Let u, and v be vectors in Rⁿ, and let c be a scalar.
c(u+v)=cu+cv

The Attempt at a Solution

Proof:
Let u, v ERⁿ, that is u=(u_i)ⁿ_i=1, and v=(v_i)ⁿ_i=1.
Therefore c(u_i+v_i)ⁿ_i=1

At this point can I distribute the "c" into the parenthesis? For example:

=(cu_i+cv_i)ⁿ_i=1
=(cu_i)ⁿ_i=1+(cv_i)ⁿ_i=1
=cu+cv.

 

[Dick]

Homework Statement

Let u, and v be vectors in Rⁿ, and let c be a scalar.
c(u+v)=cu+cv

The Attempt at a Solution

Proof:
Let u, v ERⁿ, that is u=(u_i)ⁿ_i=1, and v=(v_i)ⁿ_i=1.
Therefore c(u_i+v_i)ⁿ_i=1

At this point can I distribute the "c" into the parenthesis?
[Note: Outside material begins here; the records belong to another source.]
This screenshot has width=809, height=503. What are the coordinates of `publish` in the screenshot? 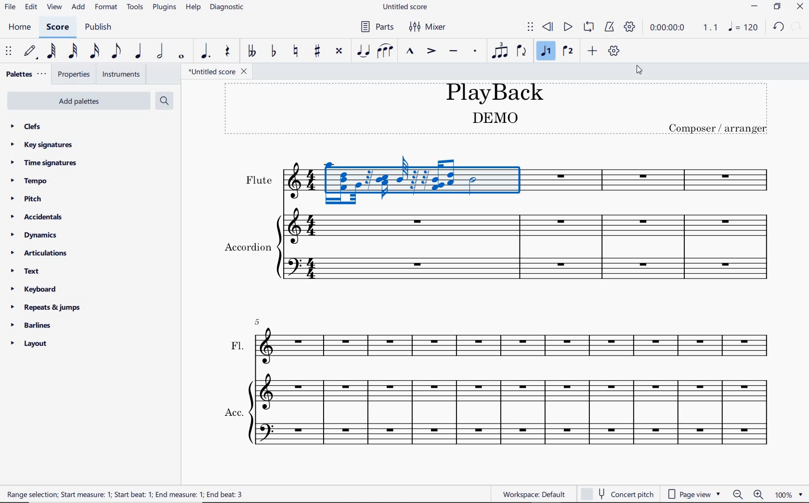 It's located at (101, 26).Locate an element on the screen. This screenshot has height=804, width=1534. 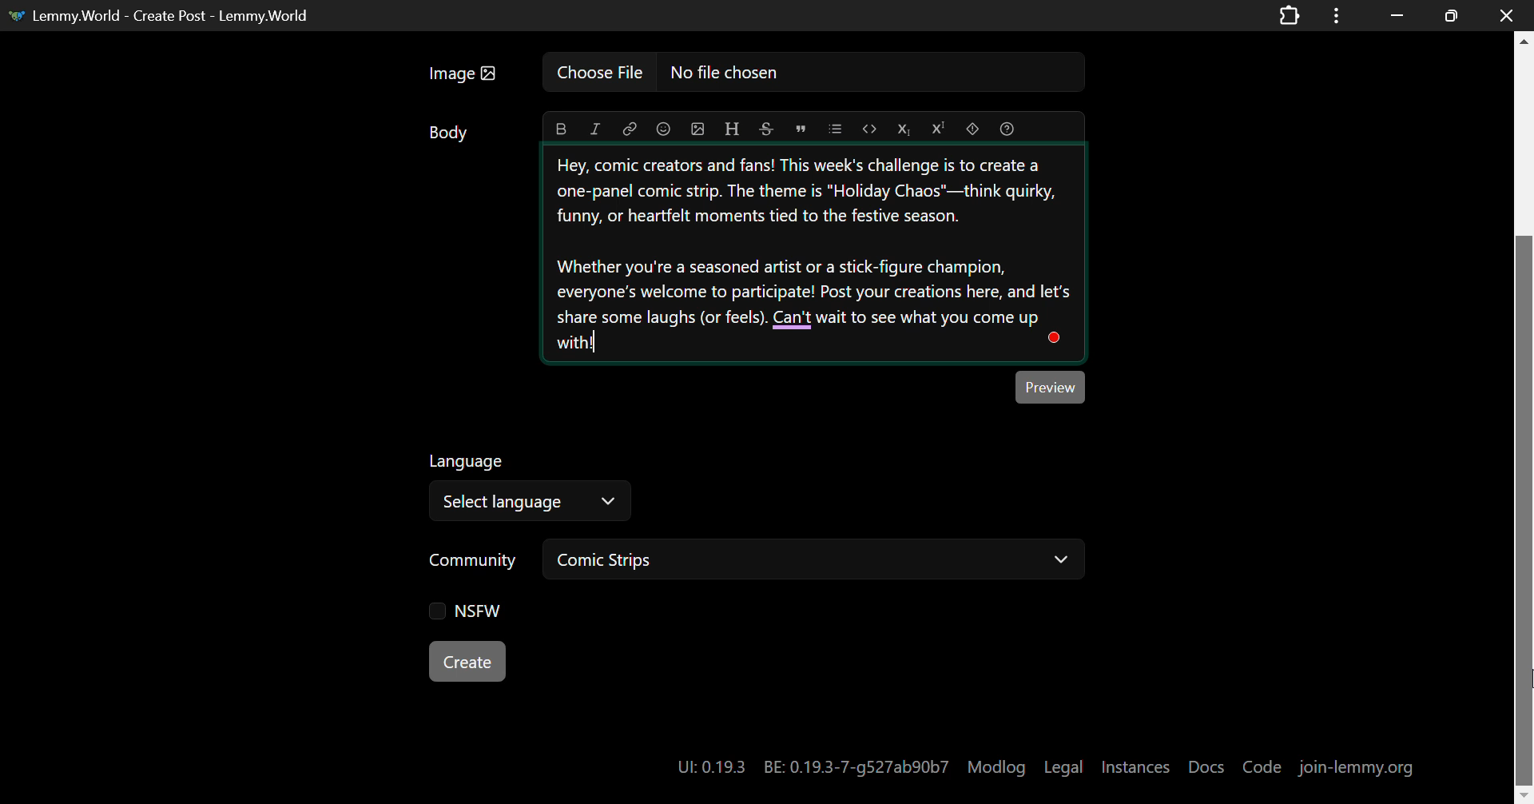
upload image is located at coordinates (698, 129). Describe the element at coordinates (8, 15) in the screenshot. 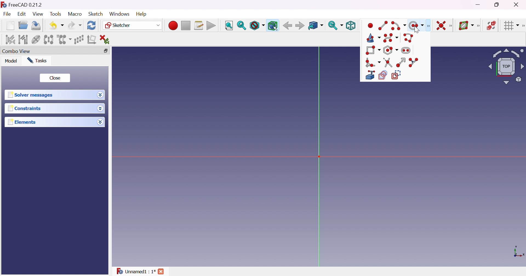

I see `File` at that location.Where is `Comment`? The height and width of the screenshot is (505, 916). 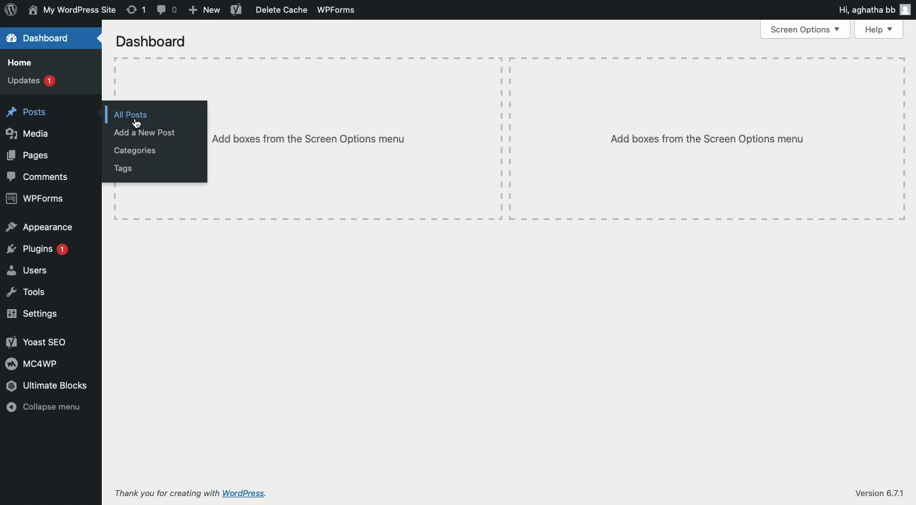 Comment is located at coordinates (169, 10).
For example:

=(cu_i+cv_i)ⁿ_i=1
=(cu_i)ⁿ_i=1+(cv_i)ⁿ_i=1
=cu+cv.

Sure you can. You know you can distribute over real numbers. The components of vectors in $R^n$ are just real numbers.

 

[B18]

Ok I figured. So everything looks in order here? Just was expecting it to be a little more involved!

 

[Dick]

Ok I figured. So everything looks in order here? Just was expecting it to be a little more involved!

No, it's not more involved. This is an easy one.